Raul Pacheco-Vega is another inspiration, as he both shares reading notes and has heavily influenced my literature review workflow.

What’s the workflow?

  1. I find the source, as described through one of the various techniques in my literature review workflow, and pull it into Paperpile. If Paperpile can't find a PDF on its own, then I track a PDF down or, if it's only available physically, track down a physical copy.
  2. If it's a PDF, I read it on my Android tablet with Xodo, making highlights and annotations using my Musemee Notier stylus. If it's a physical text, I take notes on a dedicated COMPS spread in my Bullet Journal (I use a Moleskine large dotted black notebook and a Pilot G2 07).
  3. I create a new Google Doc.
  4. From Paperpile, I copy the citation and paste it into the Google Doc. I name the Google Doc Author Year Article Title. (These are all in a folder called "Synthetic Notes," nested in a folder named after the literature area.)
  5. I type up a quick synthetic note based on my highlights and annotations.
  6. I use Paperpile to find a link to the source of the original.

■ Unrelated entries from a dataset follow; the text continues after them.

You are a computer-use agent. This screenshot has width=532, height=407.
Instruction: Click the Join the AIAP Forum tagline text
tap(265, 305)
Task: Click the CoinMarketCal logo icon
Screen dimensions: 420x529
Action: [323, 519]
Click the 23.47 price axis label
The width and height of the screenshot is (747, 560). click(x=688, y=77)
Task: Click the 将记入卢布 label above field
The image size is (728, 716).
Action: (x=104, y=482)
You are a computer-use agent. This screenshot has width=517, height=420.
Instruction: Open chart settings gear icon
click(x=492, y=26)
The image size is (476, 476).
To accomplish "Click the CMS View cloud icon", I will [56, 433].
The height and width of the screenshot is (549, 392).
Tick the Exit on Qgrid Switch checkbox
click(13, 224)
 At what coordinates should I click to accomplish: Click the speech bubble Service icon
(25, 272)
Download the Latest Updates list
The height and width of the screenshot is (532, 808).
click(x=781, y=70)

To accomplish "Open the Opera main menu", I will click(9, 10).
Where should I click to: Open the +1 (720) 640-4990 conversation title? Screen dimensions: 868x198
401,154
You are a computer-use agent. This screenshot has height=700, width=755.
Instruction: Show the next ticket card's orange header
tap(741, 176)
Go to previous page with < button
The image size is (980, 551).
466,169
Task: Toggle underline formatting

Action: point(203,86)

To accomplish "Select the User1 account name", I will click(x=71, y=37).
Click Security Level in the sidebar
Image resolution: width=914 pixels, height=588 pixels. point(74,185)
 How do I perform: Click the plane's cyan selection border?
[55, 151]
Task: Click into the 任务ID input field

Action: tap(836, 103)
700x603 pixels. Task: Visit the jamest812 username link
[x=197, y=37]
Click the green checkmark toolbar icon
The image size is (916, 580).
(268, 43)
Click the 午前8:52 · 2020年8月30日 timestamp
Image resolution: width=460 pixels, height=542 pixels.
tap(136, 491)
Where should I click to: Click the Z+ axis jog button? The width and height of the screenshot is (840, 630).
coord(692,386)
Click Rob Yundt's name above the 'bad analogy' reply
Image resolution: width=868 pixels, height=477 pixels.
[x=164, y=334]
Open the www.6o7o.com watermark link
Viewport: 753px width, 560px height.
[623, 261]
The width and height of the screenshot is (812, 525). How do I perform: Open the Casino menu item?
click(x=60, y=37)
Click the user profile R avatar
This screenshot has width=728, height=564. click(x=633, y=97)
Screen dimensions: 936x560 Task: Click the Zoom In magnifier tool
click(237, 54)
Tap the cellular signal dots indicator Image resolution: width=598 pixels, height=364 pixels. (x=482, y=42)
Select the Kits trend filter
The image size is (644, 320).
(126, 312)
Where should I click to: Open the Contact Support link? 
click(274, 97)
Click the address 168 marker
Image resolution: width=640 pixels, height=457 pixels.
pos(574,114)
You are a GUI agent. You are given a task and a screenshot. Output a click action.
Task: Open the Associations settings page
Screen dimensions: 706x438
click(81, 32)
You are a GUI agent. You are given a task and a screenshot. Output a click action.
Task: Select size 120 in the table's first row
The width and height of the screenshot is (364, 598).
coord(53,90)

  7. Then, I use a bookmarklet with the WordPress Post Kinds plugin to create a new bookmark on my website. (I use the bookmark post kind instead of a read, because I'm only doing an Abstract-Introduction-Conclusion extraction, not a full read of the piece.)
  8. I paste the abstract into the Summary box in the Response Properties box.
  9. I paste the contents of my Google Doc into the WordPress editor and use the "Clear formatting" button to clean up messy GDocs code.
  10. I give the post a tag related to the literature area (e.g., connected-learning) and select the category "Research Notebook," then publish!
You may have noticed that this workflow leaves out Hypothes.is entirely. This is for a few reasons, but mostly just that right now, Hypothes.is would add several extra steps as I read on my tablet rather than on my laptop. I'd have to open up the PDF on my laptop, re-highlight and annotate using Hypothes.is tools, then use the Hypothes.is aggregator plugin to bring over those to my website. So for now, I'm doing it all manually on my site and not sharing anything there.